Heroes of the meltdown
By Mark Willacy.
Forty-one minutes after the earthquake's opening shudder, the first tsunami crashed over the front line of defence at the Fukushima Dai-ichi Nuclear Power Plant: a 2.5-kilometre breakwater of 60,000 concrete blocks. Eight minutes later, an even larger wave surged over the second and last line of protection: the compound's 5.7-metre seawall. Tokyo Electric Power Company's (TEPCO) earthquake-proof bunker was just 400 metres from the seawall, but it sat on a raised area 35 metres above sea level. Inside it, on the monitor, the company's employees watched a fast-moving wave the colour of oil roiling across the Sendai Plain, further north up the coast. It was pushing fishing boats inland, exploding plastic greenhouses and picking up parked trucks. In the images taken from a news helicopter on March 11, Takashi Sato, the reactor inspector at Fukushima Dai-ichi, could see the black wave tearing apart homes.
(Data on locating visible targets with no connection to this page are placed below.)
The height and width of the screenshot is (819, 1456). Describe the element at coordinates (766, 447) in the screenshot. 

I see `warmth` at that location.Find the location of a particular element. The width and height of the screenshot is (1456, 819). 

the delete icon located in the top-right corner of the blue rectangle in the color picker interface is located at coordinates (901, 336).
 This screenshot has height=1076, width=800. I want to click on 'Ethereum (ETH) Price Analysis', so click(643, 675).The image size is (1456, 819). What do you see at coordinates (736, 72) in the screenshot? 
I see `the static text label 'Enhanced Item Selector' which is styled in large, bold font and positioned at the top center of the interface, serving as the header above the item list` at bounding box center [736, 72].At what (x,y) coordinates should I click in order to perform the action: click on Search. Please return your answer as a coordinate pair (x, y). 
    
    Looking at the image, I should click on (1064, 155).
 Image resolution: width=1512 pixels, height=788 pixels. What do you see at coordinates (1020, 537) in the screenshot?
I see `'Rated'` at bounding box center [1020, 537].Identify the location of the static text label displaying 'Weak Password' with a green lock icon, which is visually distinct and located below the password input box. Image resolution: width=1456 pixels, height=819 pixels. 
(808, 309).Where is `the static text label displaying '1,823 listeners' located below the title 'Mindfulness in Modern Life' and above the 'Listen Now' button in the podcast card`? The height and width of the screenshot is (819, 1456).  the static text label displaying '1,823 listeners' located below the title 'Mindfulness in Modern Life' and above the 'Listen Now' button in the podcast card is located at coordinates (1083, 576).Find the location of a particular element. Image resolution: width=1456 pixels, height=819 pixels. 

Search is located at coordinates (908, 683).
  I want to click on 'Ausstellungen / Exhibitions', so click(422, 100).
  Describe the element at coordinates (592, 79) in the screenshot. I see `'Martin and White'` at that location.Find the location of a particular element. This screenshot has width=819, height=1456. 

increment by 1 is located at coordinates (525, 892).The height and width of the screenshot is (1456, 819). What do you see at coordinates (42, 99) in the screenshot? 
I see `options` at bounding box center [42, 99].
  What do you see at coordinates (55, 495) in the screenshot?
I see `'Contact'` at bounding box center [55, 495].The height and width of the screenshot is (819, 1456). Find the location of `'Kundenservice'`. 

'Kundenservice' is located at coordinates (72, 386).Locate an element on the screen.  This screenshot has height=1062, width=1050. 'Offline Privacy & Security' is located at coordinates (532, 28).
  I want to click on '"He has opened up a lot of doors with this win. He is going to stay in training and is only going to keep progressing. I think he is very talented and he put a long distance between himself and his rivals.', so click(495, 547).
"The tsunami has hit the side of the turbine buildings." It was not the TV, but a voice inside the bunker. Sato was jolted away from the television. What did they say? Only then did he realise the same wave had hit the Fukushima coast, too.
'We are finished,' thought Sato. All around him he could hear the muttering of men who believed they were damned.
"The tsunami alarm said the height would be about three metres," said Atsufumi Yoshizawa, the director of Reactors 5 and 6 at Fukushima Dai-ichi, who was outranked only by plant manager Masao Yoshida. A lithe, quietly spoken man with neatly parted salt-and-pepper hair, Yoshizawa was a TEPCO veteran of 30 years.